EXERCISE PROMPT:
The records below are to be duplicated character for character.

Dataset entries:
┌──

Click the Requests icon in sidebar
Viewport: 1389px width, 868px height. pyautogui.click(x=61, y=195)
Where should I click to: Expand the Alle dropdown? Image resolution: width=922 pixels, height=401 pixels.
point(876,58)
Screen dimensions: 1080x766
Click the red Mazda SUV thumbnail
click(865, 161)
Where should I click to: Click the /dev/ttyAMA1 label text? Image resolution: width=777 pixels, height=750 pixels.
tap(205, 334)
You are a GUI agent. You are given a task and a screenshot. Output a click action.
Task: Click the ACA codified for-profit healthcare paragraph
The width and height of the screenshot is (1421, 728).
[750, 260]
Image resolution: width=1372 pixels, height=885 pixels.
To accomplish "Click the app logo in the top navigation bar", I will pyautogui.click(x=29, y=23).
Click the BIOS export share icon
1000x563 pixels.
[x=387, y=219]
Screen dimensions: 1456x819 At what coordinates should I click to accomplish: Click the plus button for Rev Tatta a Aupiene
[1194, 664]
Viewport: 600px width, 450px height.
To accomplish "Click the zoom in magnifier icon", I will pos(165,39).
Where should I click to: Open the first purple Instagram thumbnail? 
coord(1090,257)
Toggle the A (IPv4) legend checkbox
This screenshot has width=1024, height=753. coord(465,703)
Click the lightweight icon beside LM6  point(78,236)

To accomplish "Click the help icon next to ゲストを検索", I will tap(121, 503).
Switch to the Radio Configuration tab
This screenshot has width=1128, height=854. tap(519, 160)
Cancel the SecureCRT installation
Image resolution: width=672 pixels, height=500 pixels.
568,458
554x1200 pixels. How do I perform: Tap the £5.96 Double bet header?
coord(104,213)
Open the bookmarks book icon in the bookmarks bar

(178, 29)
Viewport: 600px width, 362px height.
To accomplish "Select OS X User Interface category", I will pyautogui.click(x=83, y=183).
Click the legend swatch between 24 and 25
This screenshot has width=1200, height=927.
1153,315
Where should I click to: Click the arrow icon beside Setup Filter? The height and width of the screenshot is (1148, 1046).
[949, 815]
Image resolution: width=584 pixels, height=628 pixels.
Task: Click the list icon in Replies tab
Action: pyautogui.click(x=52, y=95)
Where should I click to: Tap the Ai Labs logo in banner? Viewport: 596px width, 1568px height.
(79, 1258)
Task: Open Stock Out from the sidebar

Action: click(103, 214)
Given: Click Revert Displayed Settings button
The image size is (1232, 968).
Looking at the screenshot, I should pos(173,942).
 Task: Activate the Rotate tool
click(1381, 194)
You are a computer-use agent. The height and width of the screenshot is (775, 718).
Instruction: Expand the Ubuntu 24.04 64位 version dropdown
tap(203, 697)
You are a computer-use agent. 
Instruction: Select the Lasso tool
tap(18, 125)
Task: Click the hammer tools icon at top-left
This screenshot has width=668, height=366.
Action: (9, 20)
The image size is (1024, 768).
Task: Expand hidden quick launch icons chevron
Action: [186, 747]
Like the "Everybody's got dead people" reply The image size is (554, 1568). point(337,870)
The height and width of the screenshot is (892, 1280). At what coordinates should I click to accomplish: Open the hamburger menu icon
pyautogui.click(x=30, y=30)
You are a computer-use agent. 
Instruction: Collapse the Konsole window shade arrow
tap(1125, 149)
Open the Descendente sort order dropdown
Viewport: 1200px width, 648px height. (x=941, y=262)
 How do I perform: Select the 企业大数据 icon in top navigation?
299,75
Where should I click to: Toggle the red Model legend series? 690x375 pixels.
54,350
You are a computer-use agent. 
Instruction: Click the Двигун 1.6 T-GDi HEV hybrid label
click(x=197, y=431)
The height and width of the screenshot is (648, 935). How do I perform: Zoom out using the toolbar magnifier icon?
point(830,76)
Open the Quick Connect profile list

└──

ANSWER SECTION:
Click the Requests icon in sidebar
Viewport: 1389px width, 868px height. pyautogui.click(x=61, y=195)
Where should I click to: Expand the Alle dropdown? Image resolution: width=922 pixels, height=401 pixels.
point(876,58)
Screen dimensions: 1080x766
Click the red Mazda SUV thumbnail
click(865, 161)
Where should I click to: Click the /dev/ttyAMA1 label text? Image resolution: width=777 pixels, height=750 pixels.
tap(205, 334)
You are a GUI agent. You are given a task and a screenshot. Output a click action.
Task: Click the ACA codified for-profit healthcare paragraph
The width and height of the screenshot is (1421, 728).
[750, 260]
Image resolution: width=1372 pixels, height=885 pixels.
To accomplish "Click the app logo in the top navigation bar", I will pyautogui.click(x=29, y=23).
Click the BIOS export share icon
1000x563 pixels.
[x=387, y=219]
Screen dimensions: 1456x819 At what coordinates should I click to accomplish: Click the plus button for Rev Tatta a Aupiene
[1194, 664]
Viewport: 600px width, 450px height.
To accomplish "Click the zoom in magnifier icon", I will pos(165,39).
Where should I click to: Open the first purple Instagram thumbnail? 
coord(1090,257)
Toggle the A (IPv4) legend checkbox
This screenshot has width=1024, height=753. coord(465,703)
Click the lightweight icon beside LM6  point(78,236)

To accomplish "Click the help icon next to ゲストを検索", I will tap(121, 503).
Switch to the Radio Configuration tab
This screenshot has width=1128, height=854. tap(519, 160)
Cancel the SecureCRT installation
Image resolution: width=672 pixels, height=500 pixels.
568,458
554x1200 pixels. How do I perform: Tap the £5.96 Double bet header?
coord(104,213)
Open the bookmarks book icon in the bookmarks bar

(178, 29)
Viewport: 600px width, 362px height.
To accomplish "Select OS X User Interface category", I will pyautogui.click(x=83, y=183).
Click the legend swatch between 24 and 25
This screenshot has width=1200, height=927.
1153,315
Where should I click to: Click the arrow icon beside Setup Filter? The height and width of the screenshot is (1148, 1046).
[949, 815]
Image resolution: width=584 pixels, height=628 pixels.
Task: Click the list icon in Replies tab
Action: pyautogui.click(x=52, y=95)
Where should I click to: Tap the Ai Labs logo in banner? Viewport: 596px width, 1568px height.
(79, 1258)
Task: Open Stock Out from the sidebar

Action: click(103, 214)
Given: Click Revert Displayed Settings button
The image size is (1232, 968).
Looking at the screenshot, I should pos(173,942).
 Task: Activate the Rotate tool
click(1381, 194)
You are a computer-use agent. The height and width of the screenshot is (775, 718).
Instruction: Expand the Ubuntu 24.04 64位 version dropdown
tap(203, 697)
You are a computer-use agent. 
Instruction: Select the Lasso tool
tap(18, 125)
Task: Click the hammer tools icon at top-left
This screenshot has width=668, height=366.
Action: (9, 20)
The image size is (1024, 768).
Task: Expand hidden quick launch icons chevron
Action: [186, 747]
Like the "Everybody's got dead people" reply The image size is (554, 1568). point(337,870)
The height and width of the screenshot is (892, 1280). At what coordinates should I click to accomplish: Open the hamburger menu icon
pyautogui.click(x=30, y=30)
You are a computer-use agent. 
Instruction: Collapse the Konsole window shade arrow
tap(1125, 149)
Open the Descendente sort order dropdown
Viewport: 1200px width, 648px height. (x=941, y=262)
 How do I perform: Select the 企业大数据 icon in top navigation?
299,75
Where should I click to: Toggle the red Model legend series? 690x375 pixels.
54,350
You are a computer-use agent. 
Instruction: Click the Двигун 1.6 T-GDi HEV hybrid label
click(x=197, y=431)
The height and width of the screenshot is (648, 935). How do I perform: Zoom out using the toolbar magnifier icon?
point(830,76)
Open the Quick Connect profile list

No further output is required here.